Knowledge can replace concern. The more we know about how things work, the less worried we are about how they can affect us. Oftentimes, we discover that things are much less harmful than we thought they were. Illnesses provide such a case. The more we know about how to diagnose, treat, and prevent a certain illness, the more peace-of-mind we have about it. For instance, ere are some vital questions and answers about the bacteria MRSA:
1. What is MRSA?
MRSA has a long name: methicillin-resistant staphylococcus aureus. However, the public more commonly refers to it as staph bacteria, MRSA, or the superbug. At any given time, various staph bacteria exist on the skin and in the noses of about a quarter of the world’s population. MRSA is quite harmless when we are healthy. However, it can become a threat to our well being, when we are exhausted, injured, or have recently undergone an operation. When MRSA enters our bodies, we must receive medicine to kill the bacteria.
2. How do doctors diagnose MRSA?
The process is quite basic. Doctors remove a sample of bacteria from a patient, and then grow it in a laboratory culture. The sample can originate from a variety of sources, including the nose, blood, or cerebrospinal fluid (CSF). Cerebrospinal fluid is contained in a person’s backbone and brain, and provides shock absorption. It is important that doctors adhere to this process, to verify that the bacteria are indeed MRSA.

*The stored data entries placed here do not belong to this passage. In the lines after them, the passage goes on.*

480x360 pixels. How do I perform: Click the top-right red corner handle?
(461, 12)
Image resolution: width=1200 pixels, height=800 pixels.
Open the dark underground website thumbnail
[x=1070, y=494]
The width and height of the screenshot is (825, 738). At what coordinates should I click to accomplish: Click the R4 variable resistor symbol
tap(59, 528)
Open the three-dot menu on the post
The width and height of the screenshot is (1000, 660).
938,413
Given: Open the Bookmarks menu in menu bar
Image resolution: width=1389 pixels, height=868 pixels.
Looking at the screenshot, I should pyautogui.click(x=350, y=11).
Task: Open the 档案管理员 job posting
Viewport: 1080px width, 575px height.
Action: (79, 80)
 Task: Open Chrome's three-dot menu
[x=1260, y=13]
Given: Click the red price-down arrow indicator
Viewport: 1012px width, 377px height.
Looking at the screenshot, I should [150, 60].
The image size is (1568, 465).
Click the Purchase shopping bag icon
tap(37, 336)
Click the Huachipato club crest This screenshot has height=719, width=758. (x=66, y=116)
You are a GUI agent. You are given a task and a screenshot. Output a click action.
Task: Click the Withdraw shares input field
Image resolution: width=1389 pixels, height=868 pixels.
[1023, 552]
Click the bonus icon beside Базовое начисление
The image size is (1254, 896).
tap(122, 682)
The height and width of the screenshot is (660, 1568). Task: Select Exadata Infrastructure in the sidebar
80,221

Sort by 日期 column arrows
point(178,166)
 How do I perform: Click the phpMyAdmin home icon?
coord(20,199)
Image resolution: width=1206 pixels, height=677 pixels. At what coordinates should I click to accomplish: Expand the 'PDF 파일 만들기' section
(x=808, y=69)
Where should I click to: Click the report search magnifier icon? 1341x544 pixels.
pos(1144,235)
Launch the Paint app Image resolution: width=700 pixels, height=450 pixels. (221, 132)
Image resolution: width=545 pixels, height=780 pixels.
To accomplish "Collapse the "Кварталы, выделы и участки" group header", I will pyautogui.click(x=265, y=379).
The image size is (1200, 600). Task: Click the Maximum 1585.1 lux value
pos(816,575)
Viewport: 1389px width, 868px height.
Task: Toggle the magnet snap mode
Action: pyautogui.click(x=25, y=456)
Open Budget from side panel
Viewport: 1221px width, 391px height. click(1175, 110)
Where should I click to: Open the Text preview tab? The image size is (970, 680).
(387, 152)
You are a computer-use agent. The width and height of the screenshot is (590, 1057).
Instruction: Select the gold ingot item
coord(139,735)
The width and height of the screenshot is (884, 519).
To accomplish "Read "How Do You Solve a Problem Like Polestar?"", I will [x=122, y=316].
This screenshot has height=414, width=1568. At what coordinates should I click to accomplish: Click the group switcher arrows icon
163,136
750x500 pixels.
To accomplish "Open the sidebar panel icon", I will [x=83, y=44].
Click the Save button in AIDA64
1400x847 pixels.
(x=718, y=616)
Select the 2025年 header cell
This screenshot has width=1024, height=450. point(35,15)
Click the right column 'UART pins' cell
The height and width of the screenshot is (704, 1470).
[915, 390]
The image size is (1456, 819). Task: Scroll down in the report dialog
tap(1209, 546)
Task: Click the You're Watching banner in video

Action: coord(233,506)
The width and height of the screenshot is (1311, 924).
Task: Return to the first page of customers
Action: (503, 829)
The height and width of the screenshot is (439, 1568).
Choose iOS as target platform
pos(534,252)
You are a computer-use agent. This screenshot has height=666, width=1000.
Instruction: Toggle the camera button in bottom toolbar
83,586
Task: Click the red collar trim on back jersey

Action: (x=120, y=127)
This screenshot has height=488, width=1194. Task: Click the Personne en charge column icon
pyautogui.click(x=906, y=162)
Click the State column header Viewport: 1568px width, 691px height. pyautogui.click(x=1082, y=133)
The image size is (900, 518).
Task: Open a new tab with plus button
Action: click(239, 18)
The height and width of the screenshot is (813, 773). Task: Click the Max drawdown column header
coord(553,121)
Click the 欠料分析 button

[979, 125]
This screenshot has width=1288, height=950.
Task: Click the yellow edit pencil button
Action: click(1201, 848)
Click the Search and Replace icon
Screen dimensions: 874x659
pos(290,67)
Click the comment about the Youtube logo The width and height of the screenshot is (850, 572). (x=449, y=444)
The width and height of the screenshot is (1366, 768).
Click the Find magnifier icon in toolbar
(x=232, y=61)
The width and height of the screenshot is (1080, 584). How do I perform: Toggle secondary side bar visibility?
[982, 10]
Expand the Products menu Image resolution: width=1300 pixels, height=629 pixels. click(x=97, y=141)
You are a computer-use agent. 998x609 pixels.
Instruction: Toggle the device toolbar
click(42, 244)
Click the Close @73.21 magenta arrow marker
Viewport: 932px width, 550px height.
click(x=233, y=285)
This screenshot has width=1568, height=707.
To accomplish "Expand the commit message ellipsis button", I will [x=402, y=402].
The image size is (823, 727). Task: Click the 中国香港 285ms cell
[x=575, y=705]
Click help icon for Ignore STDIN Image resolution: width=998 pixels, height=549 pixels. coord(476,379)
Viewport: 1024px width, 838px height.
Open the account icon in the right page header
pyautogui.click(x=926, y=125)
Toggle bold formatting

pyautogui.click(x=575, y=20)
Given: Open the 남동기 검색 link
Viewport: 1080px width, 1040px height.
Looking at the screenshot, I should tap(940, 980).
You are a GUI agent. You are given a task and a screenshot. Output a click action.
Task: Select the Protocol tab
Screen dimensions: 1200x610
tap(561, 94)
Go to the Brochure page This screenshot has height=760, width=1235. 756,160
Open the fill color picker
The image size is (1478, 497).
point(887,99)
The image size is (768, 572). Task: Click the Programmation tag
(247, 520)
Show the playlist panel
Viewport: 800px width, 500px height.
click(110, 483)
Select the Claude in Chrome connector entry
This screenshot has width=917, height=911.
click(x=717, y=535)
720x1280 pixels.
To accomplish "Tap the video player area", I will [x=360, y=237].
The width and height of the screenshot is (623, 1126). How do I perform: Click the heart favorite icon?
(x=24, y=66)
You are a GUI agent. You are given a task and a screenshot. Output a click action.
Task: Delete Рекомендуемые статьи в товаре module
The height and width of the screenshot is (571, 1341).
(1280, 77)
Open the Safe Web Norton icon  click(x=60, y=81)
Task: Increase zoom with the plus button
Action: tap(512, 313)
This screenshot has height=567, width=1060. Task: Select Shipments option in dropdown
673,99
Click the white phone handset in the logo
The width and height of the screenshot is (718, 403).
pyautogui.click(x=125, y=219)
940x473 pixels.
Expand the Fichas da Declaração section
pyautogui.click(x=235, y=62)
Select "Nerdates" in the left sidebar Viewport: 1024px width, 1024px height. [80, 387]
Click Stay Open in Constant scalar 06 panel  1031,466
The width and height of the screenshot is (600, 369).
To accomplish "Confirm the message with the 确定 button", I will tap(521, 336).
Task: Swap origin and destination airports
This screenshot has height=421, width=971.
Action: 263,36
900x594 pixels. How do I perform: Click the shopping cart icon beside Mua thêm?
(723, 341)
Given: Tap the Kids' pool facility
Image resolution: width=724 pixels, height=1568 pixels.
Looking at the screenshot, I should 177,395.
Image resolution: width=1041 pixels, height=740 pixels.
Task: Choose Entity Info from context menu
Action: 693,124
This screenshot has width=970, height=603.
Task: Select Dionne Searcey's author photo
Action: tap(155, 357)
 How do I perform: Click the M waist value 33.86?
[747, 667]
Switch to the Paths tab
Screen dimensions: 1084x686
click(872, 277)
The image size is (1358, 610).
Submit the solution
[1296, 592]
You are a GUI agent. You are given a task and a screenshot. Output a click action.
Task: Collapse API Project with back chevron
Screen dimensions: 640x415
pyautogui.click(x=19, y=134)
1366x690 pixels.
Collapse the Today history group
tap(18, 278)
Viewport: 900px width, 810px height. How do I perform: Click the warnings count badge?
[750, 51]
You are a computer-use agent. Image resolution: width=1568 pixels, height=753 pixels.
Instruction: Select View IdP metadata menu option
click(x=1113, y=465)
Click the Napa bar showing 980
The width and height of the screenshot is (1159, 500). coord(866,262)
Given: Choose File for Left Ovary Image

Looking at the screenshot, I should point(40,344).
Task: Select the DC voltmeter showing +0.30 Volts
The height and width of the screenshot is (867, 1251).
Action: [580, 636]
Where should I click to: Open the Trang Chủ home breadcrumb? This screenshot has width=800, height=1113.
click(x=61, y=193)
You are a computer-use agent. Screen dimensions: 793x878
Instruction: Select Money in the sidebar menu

3. How do doctors treat MRSA?
Various factors determine the particular treatment that physicians use, to treat any type of staph infection. Factors include:
oThe location of the infection
oHow serious the illness has become
oHow sensitive the infection is to antibiotics
Large groups of bacteria on the skin or in the nose, and swelling, are usually not indicators that antibiotics are necessary. In the case that antibiotics are indeed necessary, the number of antibiotics that are effective in treating MRSA, are quite limited. MRSA is resistant to several types of antibiotics, including penicillin and all drugs that resemble penicillin.
4. How can medical personnel help to prevent MRSA infections?
In a word, keep people and areas hygienic. It is important for all personnel and patients to wash their hands using soap and water, until they have completed singing the “ABC Song.” Staff at clinics and hospitals can also wear hygienic clothing, such as scrubs. Studies have revealed that wearing scrubs, such as cheap landau scrubs, can significantly reduce the transmission of MRSA. The public can also take certain measures, such as:
oengaging in proper hand-washing
onot sharing towels and athletic equipment during their workouts.
okeeping wounds clean and bandaged
oavoiding contact with the wounds of other people
MRSA can be devastating to patients, and challenging for medical staff. However, we can successfully use certain proven methods to diagnose, treat, and prevent it. Following the aforementioned guidelines, such as requiring medical personnel to wear hygienic scrubs, can help to keep the “superbug” MRSA, super-contained.